Ocho meses después del infarto, tuve otra intervención en la pierna derecha, una artería había dejado de funcionar. La idea era sustituirla (la arteria, claro). La operación fue un éxito, aunque, a veces, tengo que ayudarme de un bastón para andar. ¡También superado!
Cuando más "palos" recibes más insistente tienes que ser, pase lo que pase. Sé que llega un momento que no puedo andar porque el dolor es insoportable, entonces, me paro como si fuera un "turista" que está buscando una calle. Me quedo quieto un rato y si hay un banco cerca me siento, sin más, esperando a que se me pase y… ¡Vuelvo a empezar!
Sin embargo, he de decir que esta "segunda oportunidad" está siendo más difícil que la primera, cuando naces. Porque, a veces, me dejo vencer. Miro por la ventana de mi apartamento y veo a la gente pasear, me entra una congoja tremenda por no poder hacerlo yo, te invade la tristeza y, sí, claudicas. Al día siguiente… ¡Vuelvo a empezar!
Quiero pensar que ese será mi "caminar", tampoco lo veo tan malo, porque al ir despacio disfruto muchísimo de mi ciudad, a la que regresé después de veinte años de ausencia. También aprecio muchísimo la humanidad de las personas cuando me ven con el bastón y el lento andar, me dejan pasar –amablemente- algunas señoras dicen: "¡Tan joven y ya así!". No sé si es una reprimenda, que, a lo mejor sí, lo interpreto –en todos los casos- como un "sigue adelante", pase lo que pase. Que, si me tengo que parar, me paro; que tengo que volver a casa porque no puedo más, me vuelvo… al día siguiente volveré a intentarlo. ¡Vuelvo a empezar!
¡No me voy a rendir!
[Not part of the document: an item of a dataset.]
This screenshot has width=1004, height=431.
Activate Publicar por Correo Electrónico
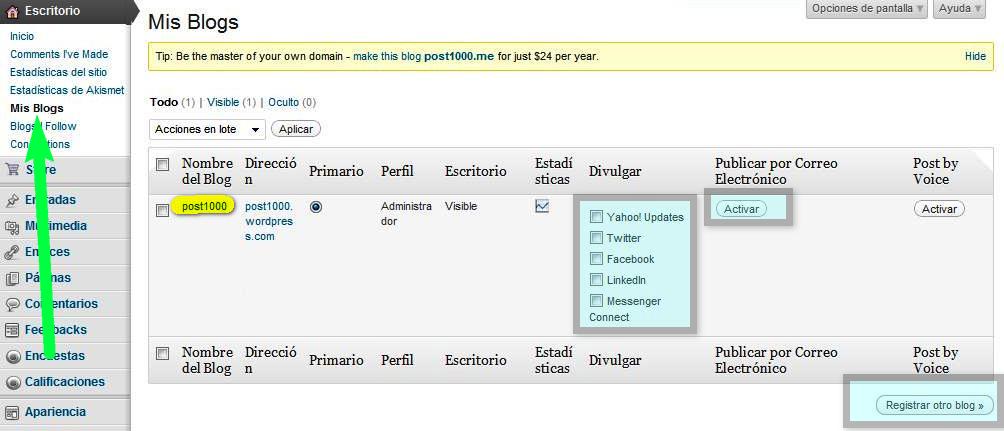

Por eso, y siempre desde la humildad, desde el acto más generoso que es compartir, intento mandaros toda mi fuerza y energía a las personas que habéis pasado por un momento tan terrible y doloroso como el que yo he vivido, no os rindáis jamás porque nuestra obligación es vivir y sentir cada instante de felicidad, simplemente, observad a vuestro alrededor habrá una sonrisa, una mirada, una atención, un "algo" que nos hace bien… y si, ese día no pasa nada, no os preocupéis… tardaré, por culpa del bastón, pero llegaré y cuando te encuentre, te diré: "¡Vuelve a empezar!". Y, ni lo dudes, volveremos a empezar juntos. ¡Volveremos a empezar!